======== TULISAN ========

Opini

‘Nusyuz’ dan Solusinya

RASANYA sangat langka suatu pasangan suami istri dalam menjalani kehidupan rumah tangga selama hidupnya tanpa

Editor: bakri

Oleh Abd. Gani Isa

RASANYA sangat langka suatu pasangan suami istri dalam menjalani kehidupan rumah tangga selama hidupnya tanpa disertai dengan intrik-intrik dan problematika. Perbedaan yang kemudian mengarah pada terjadinya pertikaian adalah suatu keniscayaan yang terkadang tidak bisa dihindari. Namun pertikaian yang berlebihan, apalagi jika sudah tak terkontrol, bisa mengikis keindahan hidup berumah tangga. Karena itu, jika timbul masalah dalam rumah tangga sebaiknya cepat diselesaikan dengan asumsi bahwa setiap penyakit pasti ada obatnya dan setiap masalah pasti ada solusinya.

Untuk menyelesaikan pertikaian atau konflik-konflik rumah tangga tidak lepas dari rujukan kita pada Alquran (terutama Surah An-Nisa’: 34), yang menjelaskan tentang konflik dalam rumah tangga yang dikenal dengan istilah nusyuz (membangkang). Nusyuz ada kalanya lahir dari istri, adakalanya muncul dari suami dan adakalanya lahir dari keduanya. Ayat tersebut juga memberikan solusi konkret kepada kita dalam menyelesaikan konflik rumah tangga.

========

- TUGAS -
Sambung tulisan tentang nusyuz dan solusinya di atas, mulai tepat setelah kalimat terakhirnya. Baris-baris berikut adalah bahan terpisah yang tidak ada hubungannya dengan tulisan di atas.

======== DATA YANG DIBERIKAN ========

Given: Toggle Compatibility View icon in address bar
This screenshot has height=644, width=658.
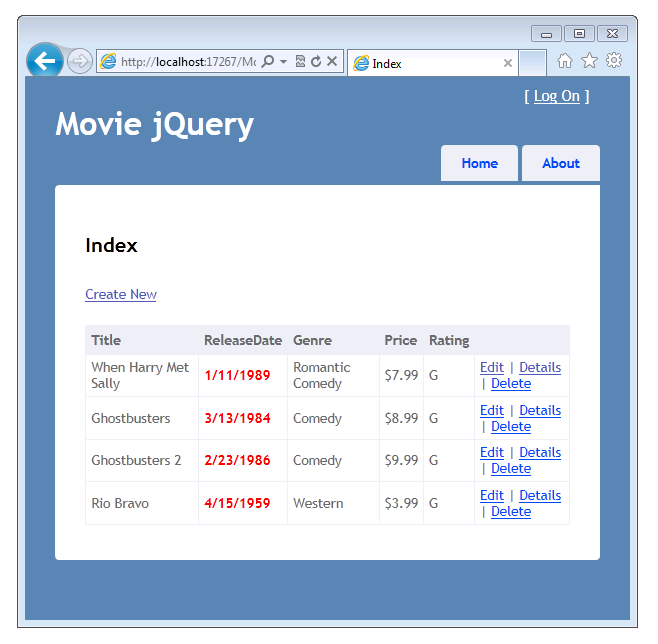Looking at the screenshot, I should 300,62.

========

- JAWABAN -
Berkaitan dengan nusyuz, Allah Swt memberi petunjuk bahwa suami boleh memukul istri yang (durhaka), asalkan tidak membekas atau cacat. Ulama fiqih membagi ad-dharbu (pukulan) menjadi dua, yakni: Ad-dharbu al-mubarrid (pukulan keras), dilarang atau diharamkan karena dikhawatirkan bisa menyebabkan kematian, mematahkan tulang, kerusakan pada satu anggota tubuh, merobek kulit atau mencederainya. Dan, ad-dharbu ghaira al-mubarrid (pukulan ringan), diperbolehkan karena tidak berdampak pada kematian, tidak mematahkan tulang, tidak merusak anggota tubuh, tidak robek kulit atau mencederainya.

 Solusi kebaikan
Dalam masalah nusyuz istri, Muhammad Ali Shabuni dalam Safwah Al Tafasir memberikan solusi untuk kebaikan tatanan rumah tangga melalui tahapan-tahapan: Pertama, memberikan nasehat yang baik pada istri. Dengan cara mengingatkan bahwa perbuatannya tidak disenangi oleh Allah dan akan mendapatkan siksaan dari-Nya; Kedua, meninggalkan dari tempat tidur dan tidak berbicara serta tidak mendekatinya dalam arti masih satu ranjang, namun membelakanginya, dan; Ketiga, memukul dengan pukulan yang tidak membekas pada kepala, wajah dan atau anggota tubuh lainnya (lihat; Muhamad Ali Sabuni, Safwah Al Tafasir, Beirut, Dar Al Qalam, 1986, h.274).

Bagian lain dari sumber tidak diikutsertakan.